There are many kinds of gifts and talents: music, art, athletics, etc. Years go I developed and accepted that I had the gift of fitting the foot (even very difficult feet) with near perfection. I also saw that I had the gift of teaching. I am also gifted to tune and repair difficult machines, and I have the gift of seeing possibilities. What I have been slow to accept is that I also have a gift to see and understand what is not working right anatomically/bio-mechanically in a foot and ankle. This gift’s appearance was not instantaneous, but rather something that grew within me over years. For me it has become so “common sense” that I just assumed that most everyone who pursued this craft could learn and see the same thing.
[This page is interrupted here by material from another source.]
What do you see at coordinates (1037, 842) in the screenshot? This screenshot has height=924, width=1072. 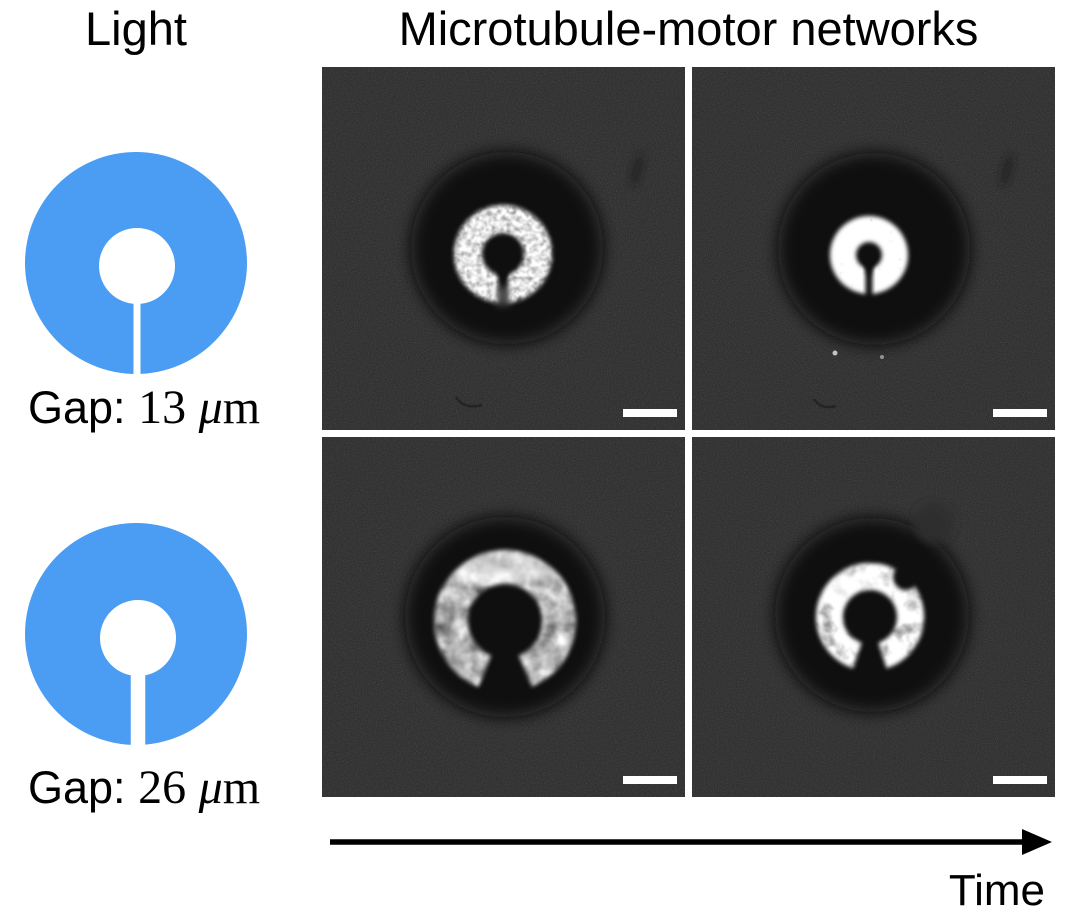 I see `time-arrow-head` at bounding box center [1037, 842].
As it turns out, a lot of people deal with the bio-mechanics of the foot but only a small percentage really “get it.” It is an even smaller percentage that are bold enough to do their work in an adequately aggressive manner to really affect a fix for the pain of the feet or the structural foot issues that are occurring. Often what I do logically should not work, but usually it does, and my clients are astounded. This reality is making it a challenge to find a replacement for myself. It is not just as easy as finding a Certified Pedorthist, and offering him a job.